WHAT THIS TASK INVOLVES:
Render every line of the listing below as a JSON array of strings, one string per line, and leave out any blank lines.

TASK DATA:

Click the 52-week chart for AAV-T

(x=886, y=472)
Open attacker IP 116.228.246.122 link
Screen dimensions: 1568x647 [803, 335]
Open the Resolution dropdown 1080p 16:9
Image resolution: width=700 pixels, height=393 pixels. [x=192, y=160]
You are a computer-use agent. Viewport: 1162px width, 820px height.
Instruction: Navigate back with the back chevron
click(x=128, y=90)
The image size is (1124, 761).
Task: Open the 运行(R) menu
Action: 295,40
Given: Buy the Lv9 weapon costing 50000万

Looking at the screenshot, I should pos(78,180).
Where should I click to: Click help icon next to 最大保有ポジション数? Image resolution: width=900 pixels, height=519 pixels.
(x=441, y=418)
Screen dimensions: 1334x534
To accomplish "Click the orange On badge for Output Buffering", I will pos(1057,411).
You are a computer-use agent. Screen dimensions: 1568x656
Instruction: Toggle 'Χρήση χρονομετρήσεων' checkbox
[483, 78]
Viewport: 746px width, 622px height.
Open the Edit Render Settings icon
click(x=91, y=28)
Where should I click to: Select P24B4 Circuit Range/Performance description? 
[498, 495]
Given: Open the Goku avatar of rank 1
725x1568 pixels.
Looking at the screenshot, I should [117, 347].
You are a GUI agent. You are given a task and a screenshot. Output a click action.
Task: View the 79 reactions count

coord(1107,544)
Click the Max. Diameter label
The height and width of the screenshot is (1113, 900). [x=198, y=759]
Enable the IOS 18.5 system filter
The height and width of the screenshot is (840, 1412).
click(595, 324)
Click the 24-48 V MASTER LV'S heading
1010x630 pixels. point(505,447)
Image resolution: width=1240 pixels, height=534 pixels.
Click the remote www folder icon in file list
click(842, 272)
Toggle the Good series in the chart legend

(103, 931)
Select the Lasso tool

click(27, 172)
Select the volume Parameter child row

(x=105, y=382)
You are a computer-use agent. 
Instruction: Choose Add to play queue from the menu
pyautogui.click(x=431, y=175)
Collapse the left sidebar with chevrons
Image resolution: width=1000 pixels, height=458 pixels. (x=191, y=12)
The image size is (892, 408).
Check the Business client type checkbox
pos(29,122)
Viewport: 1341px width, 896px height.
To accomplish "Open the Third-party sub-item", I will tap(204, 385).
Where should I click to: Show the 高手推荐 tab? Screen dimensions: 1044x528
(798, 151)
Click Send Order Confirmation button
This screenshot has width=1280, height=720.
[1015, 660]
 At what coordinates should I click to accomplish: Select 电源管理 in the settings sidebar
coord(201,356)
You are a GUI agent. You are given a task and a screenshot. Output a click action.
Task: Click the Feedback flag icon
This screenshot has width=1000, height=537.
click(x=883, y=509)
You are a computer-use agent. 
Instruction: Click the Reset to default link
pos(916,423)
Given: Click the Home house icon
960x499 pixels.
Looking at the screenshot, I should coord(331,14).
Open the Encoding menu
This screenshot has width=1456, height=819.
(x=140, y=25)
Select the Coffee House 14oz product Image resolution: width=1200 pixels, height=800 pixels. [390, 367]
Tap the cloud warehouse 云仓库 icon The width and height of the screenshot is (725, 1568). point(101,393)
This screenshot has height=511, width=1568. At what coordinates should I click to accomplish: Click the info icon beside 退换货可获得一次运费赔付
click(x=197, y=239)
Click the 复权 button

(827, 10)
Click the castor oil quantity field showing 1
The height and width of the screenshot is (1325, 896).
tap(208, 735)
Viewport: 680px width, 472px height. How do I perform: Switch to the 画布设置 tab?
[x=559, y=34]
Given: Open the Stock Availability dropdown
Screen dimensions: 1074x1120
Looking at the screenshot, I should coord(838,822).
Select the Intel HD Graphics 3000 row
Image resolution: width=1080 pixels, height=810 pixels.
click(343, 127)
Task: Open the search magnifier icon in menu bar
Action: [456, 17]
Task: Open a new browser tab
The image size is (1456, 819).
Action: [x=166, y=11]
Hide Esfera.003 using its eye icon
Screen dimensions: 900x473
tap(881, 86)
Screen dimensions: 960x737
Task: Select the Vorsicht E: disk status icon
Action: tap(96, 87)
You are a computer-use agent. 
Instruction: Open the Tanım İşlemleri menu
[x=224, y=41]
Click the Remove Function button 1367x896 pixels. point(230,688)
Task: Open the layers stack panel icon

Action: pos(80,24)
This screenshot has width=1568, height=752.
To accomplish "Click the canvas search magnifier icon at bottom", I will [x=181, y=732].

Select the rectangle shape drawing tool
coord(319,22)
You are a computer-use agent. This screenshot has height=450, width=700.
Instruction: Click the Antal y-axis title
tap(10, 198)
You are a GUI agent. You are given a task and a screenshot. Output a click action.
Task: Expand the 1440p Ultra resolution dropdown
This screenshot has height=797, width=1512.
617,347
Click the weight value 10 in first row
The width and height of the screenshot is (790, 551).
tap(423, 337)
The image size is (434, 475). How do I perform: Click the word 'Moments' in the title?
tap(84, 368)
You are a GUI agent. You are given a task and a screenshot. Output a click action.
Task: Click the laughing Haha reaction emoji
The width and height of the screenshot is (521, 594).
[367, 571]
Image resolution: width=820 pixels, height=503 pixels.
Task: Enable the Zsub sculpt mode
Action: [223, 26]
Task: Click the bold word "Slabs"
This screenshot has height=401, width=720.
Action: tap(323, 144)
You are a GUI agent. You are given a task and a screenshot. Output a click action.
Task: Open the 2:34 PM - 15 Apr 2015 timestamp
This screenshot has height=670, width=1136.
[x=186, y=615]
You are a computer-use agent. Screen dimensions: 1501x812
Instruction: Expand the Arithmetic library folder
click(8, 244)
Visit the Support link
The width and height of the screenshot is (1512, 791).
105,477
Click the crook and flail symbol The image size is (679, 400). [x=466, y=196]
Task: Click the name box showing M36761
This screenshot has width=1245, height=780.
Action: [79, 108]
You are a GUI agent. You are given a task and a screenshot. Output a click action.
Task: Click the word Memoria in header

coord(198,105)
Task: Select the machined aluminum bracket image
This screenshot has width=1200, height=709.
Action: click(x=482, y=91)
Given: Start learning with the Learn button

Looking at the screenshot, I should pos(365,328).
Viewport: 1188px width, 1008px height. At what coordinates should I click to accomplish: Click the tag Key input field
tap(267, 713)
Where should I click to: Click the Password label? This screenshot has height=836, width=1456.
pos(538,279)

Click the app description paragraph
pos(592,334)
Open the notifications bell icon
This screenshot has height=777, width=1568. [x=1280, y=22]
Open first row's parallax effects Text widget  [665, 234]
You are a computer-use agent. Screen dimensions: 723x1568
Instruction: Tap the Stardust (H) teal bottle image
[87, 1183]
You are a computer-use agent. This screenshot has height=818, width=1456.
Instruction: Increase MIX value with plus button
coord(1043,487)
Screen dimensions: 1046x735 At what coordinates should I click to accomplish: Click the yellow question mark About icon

OUTPUT OF THE EXERCISE:
[
  "Click the 52-week chart for AAV-T",
  "(x=886, y=472)",
  "Open attacker IP 116.228.246.122 link",
  "Screen dimensions: 1568x647 [803, 335]",
  "Open the Resolution dropdown 1080p 16:9",
  "Image resolution: width=700 pixels, height=393 pixels. [x=192, y=160]",
  "You are a computer-use agent. Viewport: 1162px width, 820px height.",
  "Instruction: Navigate back with the back chevron",
  "click(x=128, y=90)",
  "The image size is (1124, 761).",
  "Task: Open the 运行(R) menu",
  "Action: 295,40",
  "Given: Buy the Lv9 weapon costing 50000万",
  "Looking at the screenshot, I should pos(78,180).",
  "Where should I click to: Click help icon next to 最大保有ポジション数? Image resolution: width=900 pixels, height=519 pixels.",
  "(x=441, y=418)",
  "Screen dimensions: 1334x534",
  "To accomplish \"Click the orange On badge for Output Buffering\", I will pos(1057,411).",
  "You are a computer-use agent. Screen dimensions: 1568x656",
  "Instruction: Toggle 'Χρήση χρονομετρήσεων' checkbox",
  "[483, 78]",
  "Viewport: 746px width, 622px height.",
  "Open the Edit Render Settings icon",
  "click(x=91, y=28)",
  "Where should I click to: Select P24B4 Circuit Range/Performance description? ",
  "[498, 495]",
  "Given: Open the Goku avatar of rank 1",
  "725x1568 pixels.",
  "Looking at the screenshot, I should [117, 347].",
  "You are a GUI agent. You are given a task and a screenshot. Output a click action.",
  "Task: View the 79 reactions count",
  "coord(1107,544)",
  "Click the Max. Diameter label",
  "The height and width of the screenshot is (1113, 900). [x=198, y=759]",
  "Enable the IOS 18.5 system filter",
  "The height and width of the screenshot is (840, 1412).",
  "click(595, 324)",
  "Click the 24-48 V MASTER LV'S heading",
  "1010x630 pixels. point(505,447)",
  "Image resolution: width=1240 pixels, height=534 pixels.",
  "Click the remote www folder icon in file list",
  "click(842, 272)",
  "Toggle the Good series in the chart legend",
  "(103, 931)",
  "Select the Lasso tool",
  "click(27, 172)",
  "Select the volume Parameter child row",
  "(x=105, y=382)",
  "You are a computer-use agent. ",
  "Instruction: Choose Add to play queue from the menu",
  "pyautogui.click(x=431, y=175)",
  "Collapse the left sidebar with chevrons",
  "Image resolution: width=1000 pixels, height=458 pixels. (x=191, y=12)",
  "The image size is (892, 408).",
  "Check the Business client type checkbox",
  "pos(29,122)",
  "Viewport: 1341px width, 896px height.",
  "To accomplish \"Open the Third-party sub-item\", I will tap(204, 385).",
  "Where should I click to: Show the 高手推荐 tab? Screen dimensions: 1044x528",
  "(798, 151)",
  "Click Send Order Confirmation button",
  "This screenshot has width=1280, height=720.",
  "[1015, 660]",
  " At what coordinates should I click to accomplish: Select 电源管理 in the settings sidebar",
  "coord(201,356)",
  "You are a GUI agent. You are given a task and a screenshot. Output a click action.",
  "Task: Click the Feedback flag icon",
  "This screenshot has width=1000, height=537.",
  "click(x=883, y=509)",
  "You are a computer-use agent. ",
  "Instruction: Click the Reset to default link",
  "pos(916,423)",
  "Given: Click the Home house icon",
  "960x499 pixels.",
  "Looking at the screenshot, I should coord(331,14).",
  "Open the Encoding menu",
  "This screenshot has width=1456, height=819.",
  "(x=140, y=25)",
  "Select the Coffee House 14oz product Image resolution: width=1200 pixels, height=800 pixels. [390, 367]",
  "Tap the cloud warehouse 云仓库 icon The width and height of the screenshot is (725, 1568). point(101,393)",
  "This screenshot has height=511, width=1568. At what coordinates should I click to accomplish: Click the info icon beside 退换货可获得一次运费赔付",
  "click(x=197, y=239)",
  "Click the 复权 button",
  "(827, 10)",
  "Click the castor oil quantity field showing 1",
  "The height and width of the screenshot is (1325, 896).",
  "tap(208, 735)",
  "Viewport: 680px width, 472px height. How do I perform: Switch to the 画布设置 tab?",
  "[x=559, y=34]",
  "Given: Open the Stock Availability dropdown",
  "Screen dimensions: 1074x1120",
  "Looking at the screenshot, I should coord(838,822).",
  "Select the Intel HD Graphics 3000 row",
  "Image resolution: width=1080 pixels, height=810 pixels.",
  "click(343, 127)",
  "Task: Open the search magnifier icon in menu bar",
  "Action: [456, 17]",
  "Task: Open a new browser tab",
  "The image size is (1456, 819).",
  "Action: [x=166, y=11]",
  "Hide Esfera.003 using its eye icon",
  "Screen dimensions: 900x473",
  "tap(881, 86)",
  "Screen dimensions: 960x737",
  "Task: Select the Vorsicht E: disk status icon",
  "Action: tap(96, 87)",
  "You are a computer-use agent. ",
  "Instruction: Open the Tanım İşlemleri menu",
  "[x=224, y=41]",
  "Click the Remove Function button 1367x896 pixels. point(230,688)",
  "Task: Open the layers stack panel icon",
  "Action: pos(80,24)",
  "This screenshot has width=1568, height=752.",
  "To accomplish \"Click the canvas search magnifier icon at bottom\", I will [x=181, y=732].",
  "Select the rectangle shape drawing tool",
  "coord(319,22)",
  "You are a computer-use agent. This screenshot has height=450, width=700.",
  "Instruction: Click the Antal y-axis title",
  "tap(10, 198)",
  "You are a GUI agent. You are given a task and a screenshot. Output a click action.",
  "Task: Expand the 1440p Ultra resolution dropdown",
  "This screenshot has height=797, width=1512.",
  "617,347",
  "Click the weight value 10 in first row",
  "The width and height of the screenshot is (790, 551).",
  "tap(423, 337)",
  "The image size is (434, 475). How do I perform: Click the word 'Moments' in the title?",
  "tap(84, 368)",
  "You are a GUI agent. You are given a task and a screenshot. Output a click action.",
  "Task: Click the laughing Haha reaction emoji",
  "The width and height of the screenshot is (521, 594).",
  "[367, 571]",
  "Image resolution: width=820 pixels, height=503 pixels.",
  "Task: Enable the Zsub sculpt mode",
  "Action: [223, 26]",
  "Task: Click the bold word \"Slabs\"",
  "This screenshot has height=401, width=720.",
  "Action: tap(323, 144)",
  "You are a GUI agent. You are given a task and a screenshot. Output a click action.",
  "Task: Open the 2:34 PM - 15 Apr 2015 timestamp",
  "This screenshot has height=670, width=1136.",
  "[x=186, y=615]",
  "You are a computer-use agent. Screen dimensions: 1501x812",
  "Instruction: Expand the Arithmetic library folder",
  "click(8, 244)",
  "Visit the Support link",
  "The width and height of the screenshot is (1512, 791).",
  "105,477",
  "Click the crook and flail symbol The image size is (679, 400). [x=466, y=196]",
  "Task: Click the name box showing M36761",
  "This screenshot has width=1245, height=780.",
  "Action: [79, 108]",
  "You are a GUI agent. You are given a task and a screenshot. Output a click action.",
  "Task: Click the word Memoria in header",
  "coord(198,105)",
  "Task: Select the machined aluminum bracket image",
  "This screenshot has width=1200, height=709.",
  "Action: click(x=482, y=91)",
  "Given: Start learning with the Learn button",
  "Looking at the screenshot, I should pos(365,328).",
  "Viewport: 1188px width, 1008px height. At what coordinates should I click to accomplish: Click the tag Key input field",
  "tap(267, 713)",
  "Where should I click to: Click the Password label? This screenshot has height=836, width=1456.",
  "pos(538,279)",
  "Click the app description paragraph",
  "pos(592,334)",
  "Open the notifications bell icon",
  "This screenshot has height=777, width=1568. [x=1280, y=22]",
  "Open first row's parallax effects Text widget  [665, 234]",
  "You are a computer-use agent. Screen dimensions: 723x1568",
  "Instruction: Tap the Stardust (H) teal bottle image",
  "[87, 1183]",
  "You are a computer-use agent. This screenshot has height=818, width=1456.",
  "Instruction: Increase MIX value with plus button",
  "coord(1043,487)",
  "Screen dimensions: 1046x735 At what coordinates should I click to accomplish: Click the yellow question mark About icon"
]